PROBLEM TO SOLVE. Leaving out the images, reproduce every line of the data that follows exactly.

Items listed in a dataset
▽
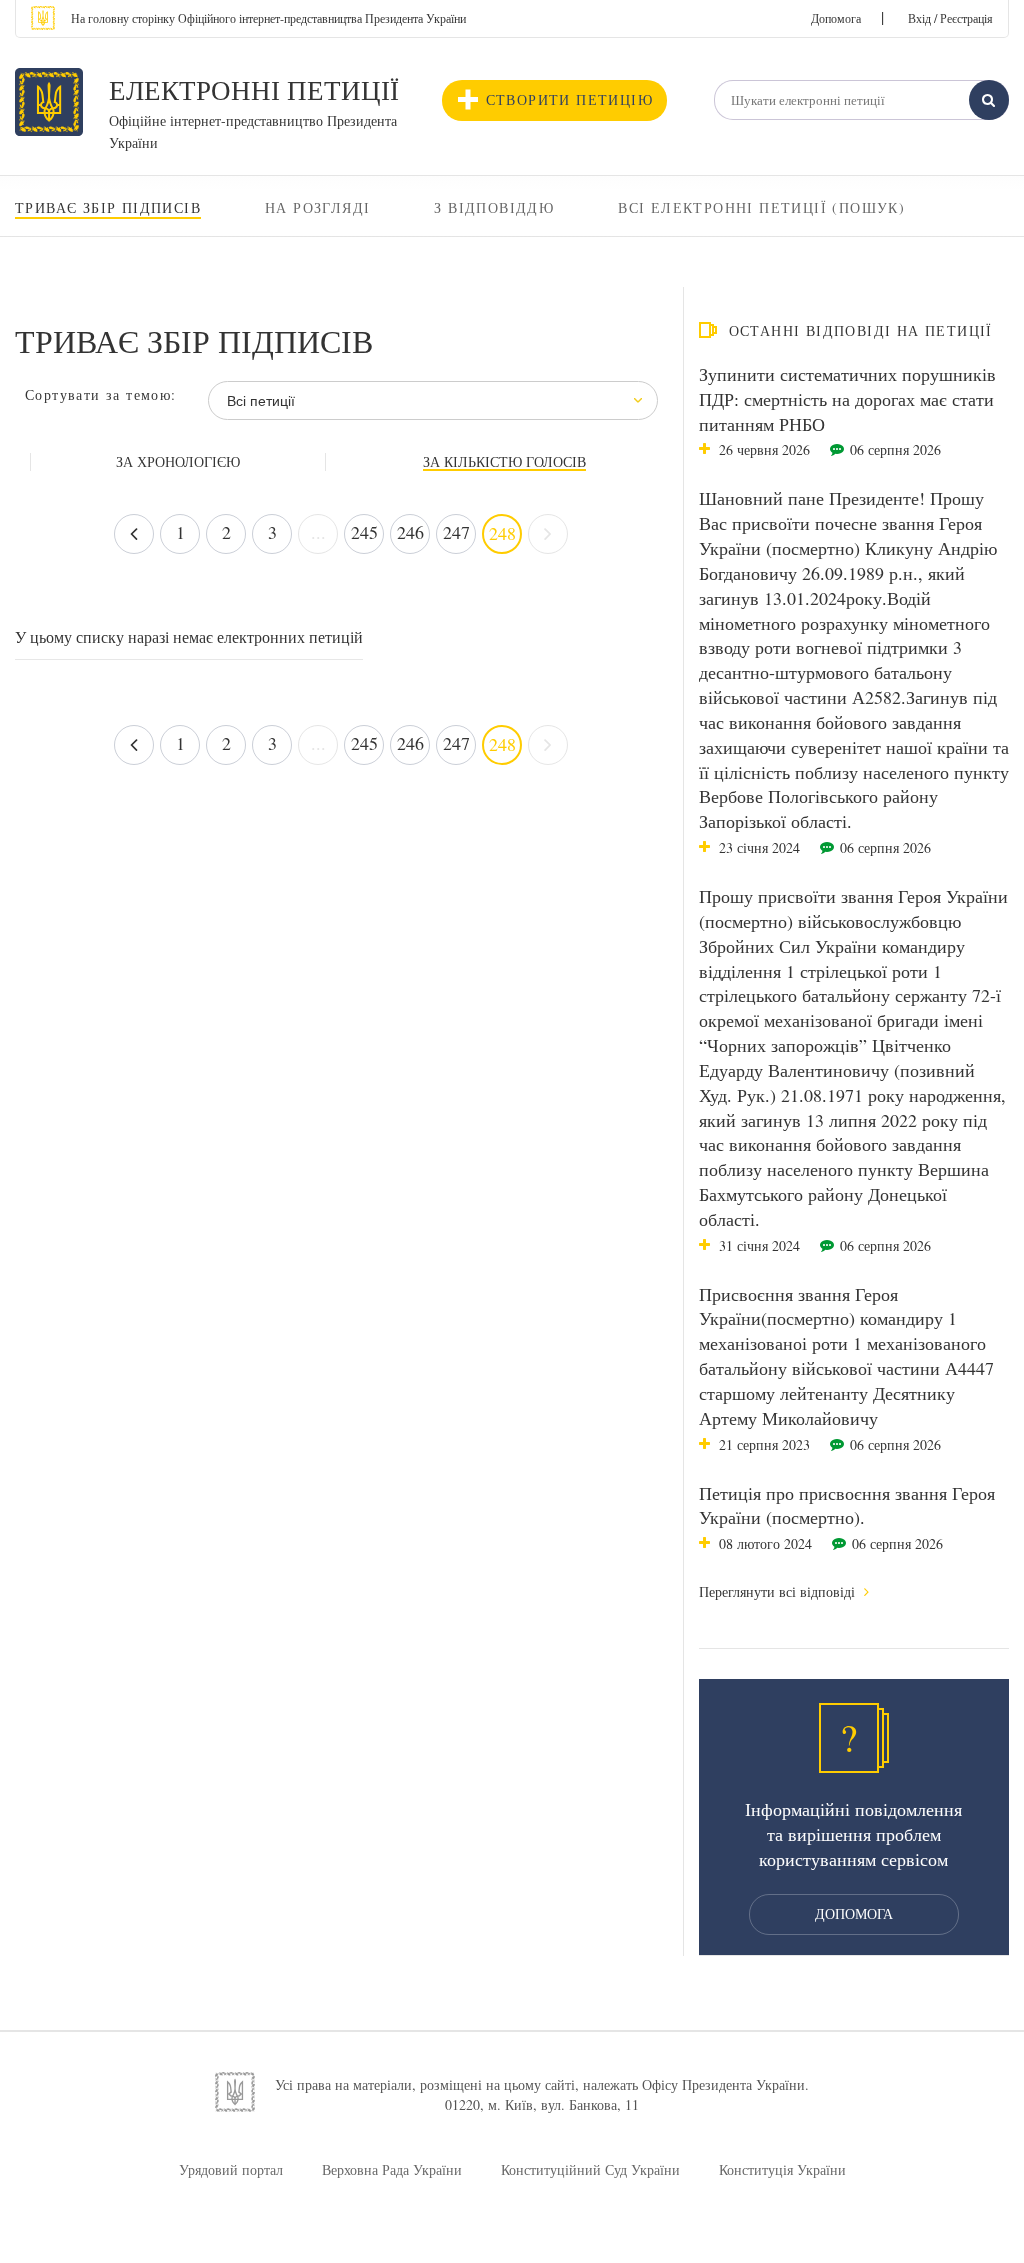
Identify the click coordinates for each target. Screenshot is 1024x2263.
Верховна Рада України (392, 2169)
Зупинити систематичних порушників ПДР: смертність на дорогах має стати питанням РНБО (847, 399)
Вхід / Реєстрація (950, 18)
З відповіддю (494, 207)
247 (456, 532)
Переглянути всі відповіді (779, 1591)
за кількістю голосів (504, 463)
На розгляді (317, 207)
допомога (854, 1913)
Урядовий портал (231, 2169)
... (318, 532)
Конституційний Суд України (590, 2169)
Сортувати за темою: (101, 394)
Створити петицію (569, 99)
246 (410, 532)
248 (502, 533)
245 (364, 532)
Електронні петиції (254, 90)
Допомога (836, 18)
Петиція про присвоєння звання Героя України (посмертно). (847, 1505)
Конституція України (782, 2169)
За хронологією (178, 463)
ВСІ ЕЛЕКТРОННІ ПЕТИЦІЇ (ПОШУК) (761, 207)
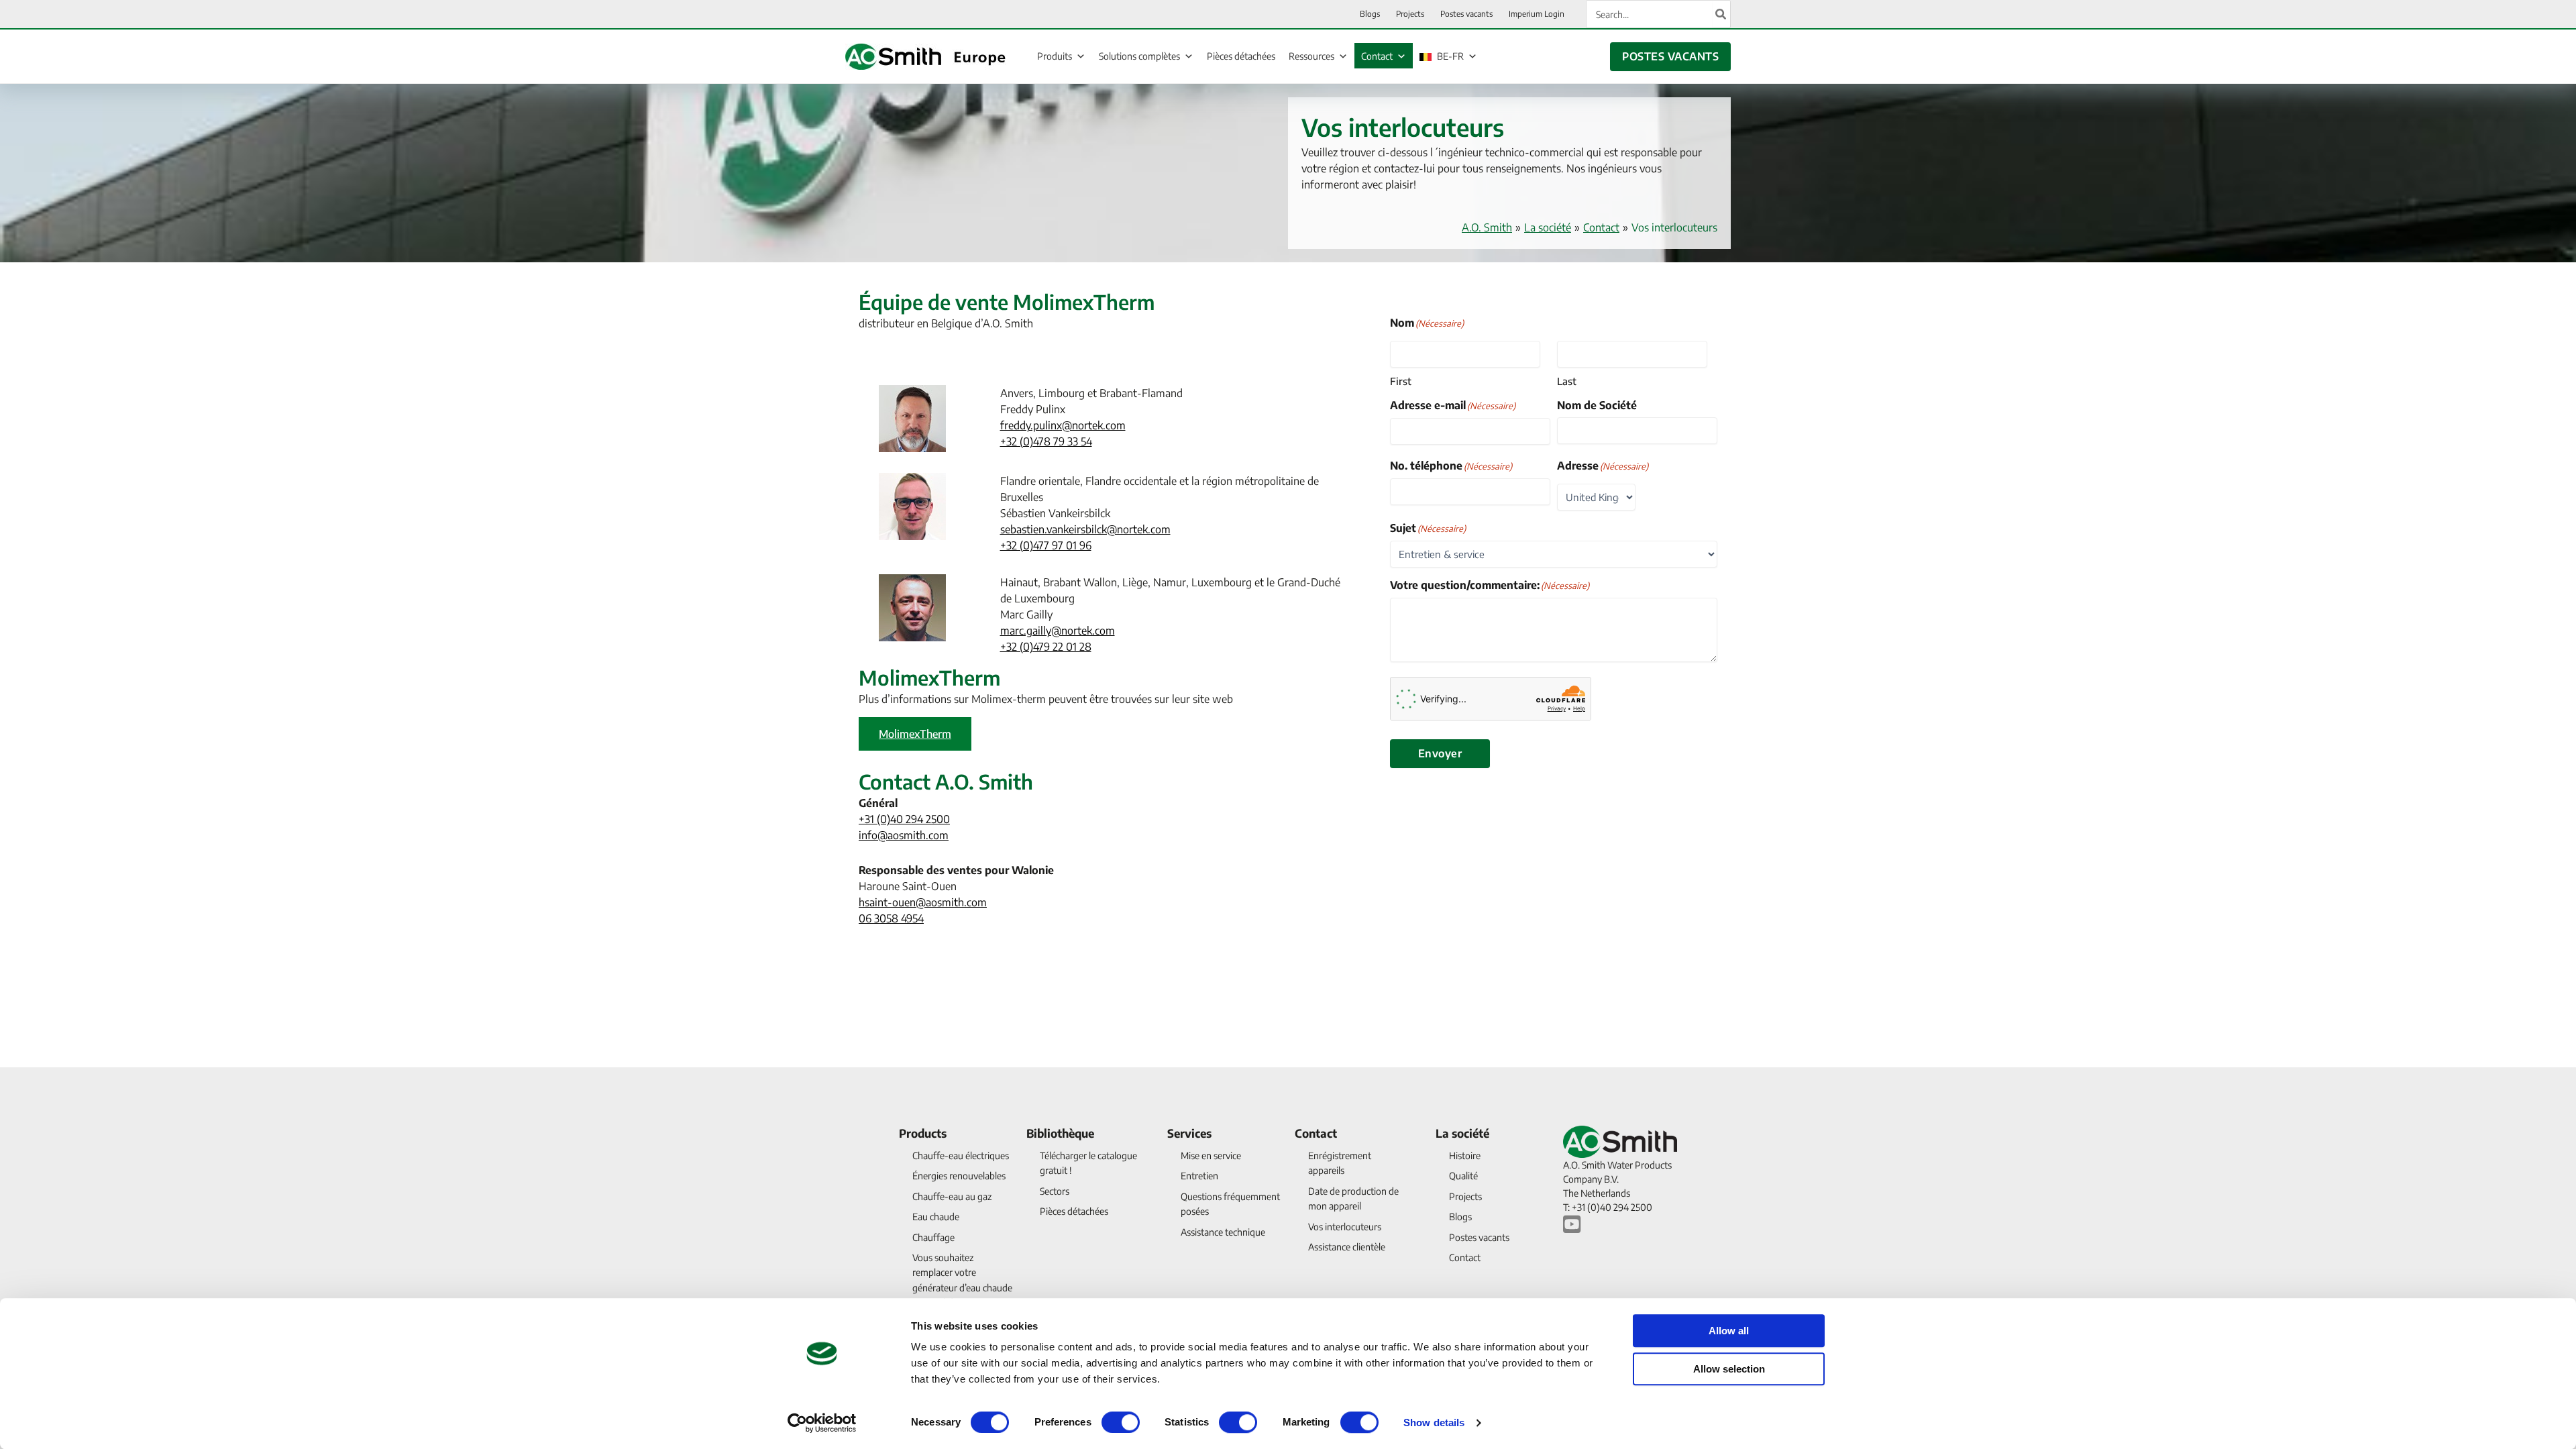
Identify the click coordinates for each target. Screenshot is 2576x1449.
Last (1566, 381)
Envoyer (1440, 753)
△
ANSWER TO THE PROBLEM.
Identify the click coordinates for each target. Screenshot is 1024x2263.
Верховна Рада України (392, 2169)
Зупинити систематичних порушників ПДР: смертність на дорогах має стати питанням РНБО (847, 399)
Вхід / Реєстрація (950, 18)
З відповіддю (494, 207)
247 (456, 532)
Переглянути всі відповіді (779, 1591)
за кількістю голосів (504, 463)
На розгляді (317, 207)
допомога (854, 1913)
Урядовий портал (231, 2169)
... (318, 532)
Конституційний Суд України (590, 2169)
Сортувати за темою: (101, 394)
Створити петицію (569, 99)
246 (410, 532)
248 (502, 533)
245 (364, 532)
Електронні петиції (254, 90)
Допомога (836, 18)
Петиція про присвоєння звання Героя України (посмертно). (847, 1505)
Конституція України (782, 2169)
За хронологією (178, 463)
ВСІ ЕЛЕКТРОННІ ПЕТИЦІЇ (ПОШУК) (761, 207)
Identify the click coordinates for each target. Screenshot is 2576x1449.
Last (1566, 381)
Envoyer (1440, 753)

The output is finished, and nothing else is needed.